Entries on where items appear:
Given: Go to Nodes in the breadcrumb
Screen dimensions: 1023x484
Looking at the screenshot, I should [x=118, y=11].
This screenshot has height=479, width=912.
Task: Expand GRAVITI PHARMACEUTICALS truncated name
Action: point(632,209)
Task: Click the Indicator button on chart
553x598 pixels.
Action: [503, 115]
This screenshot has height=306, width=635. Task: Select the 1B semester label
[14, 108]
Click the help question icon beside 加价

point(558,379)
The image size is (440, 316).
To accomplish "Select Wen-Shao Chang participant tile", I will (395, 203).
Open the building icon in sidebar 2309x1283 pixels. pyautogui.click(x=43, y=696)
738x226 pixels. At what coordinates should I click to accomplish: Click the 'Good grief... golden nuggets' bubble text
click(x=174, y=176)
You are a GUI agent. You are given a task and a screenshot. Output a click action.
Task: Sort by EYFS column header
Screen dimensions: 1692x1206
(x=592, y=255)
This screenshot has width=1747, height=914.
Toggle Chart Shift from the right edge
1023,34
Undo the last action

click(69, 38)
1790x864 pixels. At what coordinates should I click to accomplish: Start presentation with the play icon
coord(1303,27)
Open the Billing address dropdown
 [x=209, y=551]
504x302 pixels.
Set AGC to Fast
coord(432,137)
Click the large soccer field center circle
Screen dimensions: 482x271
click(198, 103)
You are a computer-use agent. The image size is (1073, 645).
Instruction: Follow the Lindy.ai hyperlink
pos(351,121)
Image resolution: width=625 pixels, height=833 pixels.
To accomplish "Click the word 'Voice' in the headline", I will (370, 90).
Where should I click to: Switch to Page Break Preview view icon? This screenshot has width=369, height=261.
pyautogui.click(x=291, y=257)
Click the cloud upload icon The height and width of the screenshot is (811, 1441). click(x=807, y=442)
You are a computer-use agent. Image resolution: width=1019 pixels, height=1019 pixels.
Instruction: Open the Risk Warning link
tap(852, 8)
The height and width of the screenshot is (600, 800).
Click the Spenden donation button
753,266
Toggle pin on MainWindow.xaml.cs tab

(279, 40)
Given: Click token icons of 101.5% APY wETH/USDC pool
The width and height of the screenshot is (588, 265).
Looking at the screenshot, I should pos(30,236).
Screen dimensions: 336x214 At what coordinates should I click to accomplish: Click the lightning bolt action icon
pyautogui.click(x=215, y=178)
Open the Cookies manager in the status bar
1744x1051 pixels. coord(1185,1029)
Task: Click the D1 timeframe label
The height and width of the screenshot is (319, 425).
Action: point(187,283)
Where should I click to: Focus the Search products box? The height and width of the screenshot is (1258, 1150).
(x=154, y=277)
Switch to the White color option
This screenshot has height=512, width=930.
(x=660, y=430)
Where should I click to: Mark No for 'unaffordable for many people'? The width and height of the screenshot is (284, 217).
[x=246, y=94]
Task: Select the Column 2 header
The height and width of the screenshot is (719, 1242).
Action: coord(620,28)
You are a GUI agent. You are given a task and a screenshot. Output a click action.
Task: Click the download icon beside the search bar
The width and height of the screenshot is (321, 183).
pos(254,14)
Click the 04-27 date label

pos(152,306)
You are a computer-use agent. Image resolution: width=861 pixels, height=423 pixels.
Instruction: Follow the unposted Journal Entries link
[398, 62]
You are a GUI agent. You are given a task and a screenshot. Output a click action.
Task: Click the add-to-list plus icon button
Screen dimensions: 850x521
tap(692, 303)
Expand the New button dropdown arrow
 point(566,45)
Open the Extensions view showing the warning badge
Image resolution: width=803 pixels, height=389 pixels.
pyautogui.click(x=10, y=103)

Task objective => Reproduce all of the entries above word for word, with no changes.

Correct output =>
Given: Go to Nodes in the breadcrumb
Screen dimensions: 1023x484
Looking at the screenshot, I should [x=118, y=11].
This screenshot has height=479, width=912.
Task: Expand GRAVITI PHARMACEUTICALS truncated name
Action: point(632,209)
Task: Click the Indicator button on chart
553x598 pixels.
Action: [503, 115]
This screenshot has height=306, width=635. Task: Select the 1B semester label
[14, 108]
Click the help question icon beside 加价

point(558,379)
The image size is (440, 316).
To accomplish "Select Wen-Shao Chang participant tile", I will (395, 203).
Open the building icon in sidebar 2309x1283 pixels. pyautogui.click(x=43, y=696)
738x226 pixels. At what coordinates should I click to accomplish: Click the 'Good grief... golden nuggets' bubble text
click(x=174, y=176)
You are a GUI agent. You are given a task and a screenshot. Output a click action.
Task: Sort by EYFS column header
Screen dimensions: 1692x1206
(x=592, y=255)
This screenshot has width=1747, height=914.
Toggle Chart Shift from the right edge
1023,34
Undo the last action

click(69, 38)
1790x864 pixels. At what coordinates should I click to accomplish: Start presentation with the play icon
coord(1303,27)
Open the Billing address dropdown
 [x=209, y=551]
504x302 pixels.
Set AGC to Fast
coord(432,137)
Click the large soccer field center circle
Screen dimensions: 482x271
click(198, 103)
You are a computer-use agent. The image size is (1073, 645).
Instruction: Follow the Lindy.ai hyperlink
pos(351,121)
Image resolution: width=625 pixels, height=833 pixels.
To accomplish "Click the word 'Voice' in the headline", I will (370, 90).
Where should I click to: Switch to Page Break Preview view icon? This screenshot has width=369, height=261.
pyautogui.click(x=291, y=257)
Click the cloud upload icon The height and width of the screenshot is (811, 1441). click(x=807, y=442)
You are a computer-use agent. Image resolution: width=1019 pixels, height=1019 pixels.
Instruction: Open the Risk Warning link
tap(852, 8)
The height and width of the screenshot is (600, 800).
Click the Spenden donation button
753,266
Toggle pin on MainWindow.xaml.cs tab

(279, 40)
Given: Click token icons of 101.5% APY wETH/USDC pool
The width and height of the screenshot is (588, 265).
Looking at the screenshot, I should pos(30,236).
Screen dimensions: 336x214 At what coordinates should I click to accomplish: Click the lightning bolt action icon
pyautogui.click(x=215, y=178)
Open the Cookies manager in the status bar
1744x1051 pixels. coord(1185,1029)
Task: Click the D1 timeframe label
The height and width of the screenshot is (319, 425).
Action: point(187,283)
Where should I click to: Focus the Search products box? The height and width of the screenshot is (1258, 1150).
(x=154, y=277)
Switch to the White color option
This screenshot has height=512, width=930.
(x=660, y=430)
Where should I click to: Mark No for 'unaffordable for many people'? The width and height of the screenshot is (284, 217).
[x=246, y=94]
Task: Select the Column 2 header
The height and width of the screenshot is (719, 1242).
Action: coord(620,28)
You are a GUI agent. You are given a task and a screenshot. Output a click action.
Task: Click the download icon beside the search bar
The width and height of the screenshot is (321, 183).
pos(254,14)
Click the 04-27 date label

pos(152,306)
You are a computer-use agent. Image resolution: width=861 pixels, height=423 pixels.
Instruction: Follow the unposted Journal Entries link
[398, 62]
You are a GUI agent. You are given a task and a screenshot. Output a click action.
Task: Click the add-to-list plus icon button
Screen dimensions: 850x521
tap(692, 303)
Expand the New button dropdown arrow
 point(566,45)
Open the Extensions view showing the warning badge
Image resolution: width=803 pixels, height=389 pixels.
pyautogui.click(x=10, y=103)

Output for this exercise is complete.